RECORDS PROVIDED:
= = = = = = =

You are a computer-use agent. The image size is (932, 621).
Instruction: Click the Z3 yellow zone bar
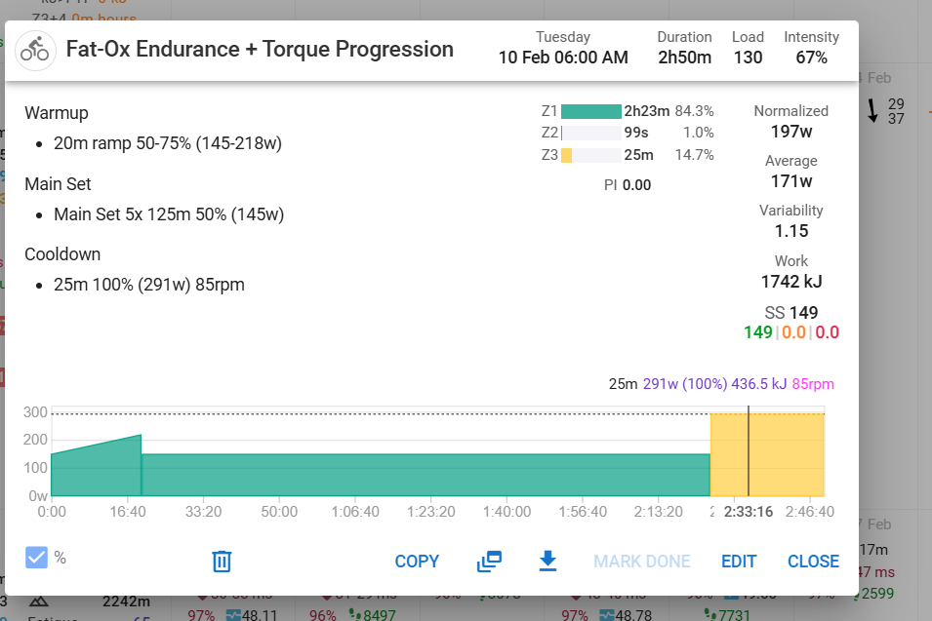[567, 155]
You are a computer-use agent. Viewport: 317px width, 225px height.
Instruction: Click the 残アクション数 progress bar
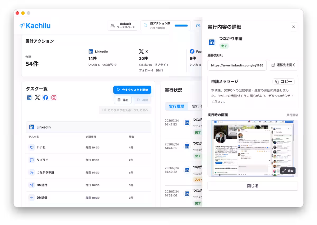click(x=181, y=26)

= = = = = = =

JOB: Arrange every line of the rows above as a Markdown table with the columns n and Text, numbering the lines in order and omitting blank lines. Leave the pictures out of the table.

TASK ANSWER:
| n | Text |
|---|---|
| 1 | You are a computer-use agent. The image size is (932, 621). |
| 2 | Instruction: Click the Z3 yellow zone bar |
| 3 | [567, 155] |
| 4 | You are a computer-use agent. Viewport: 317px width, 225px height. |
| 5 | Instruction: Click the 残アクション数 progress bar |
| 6 | click(x=181, y=26) |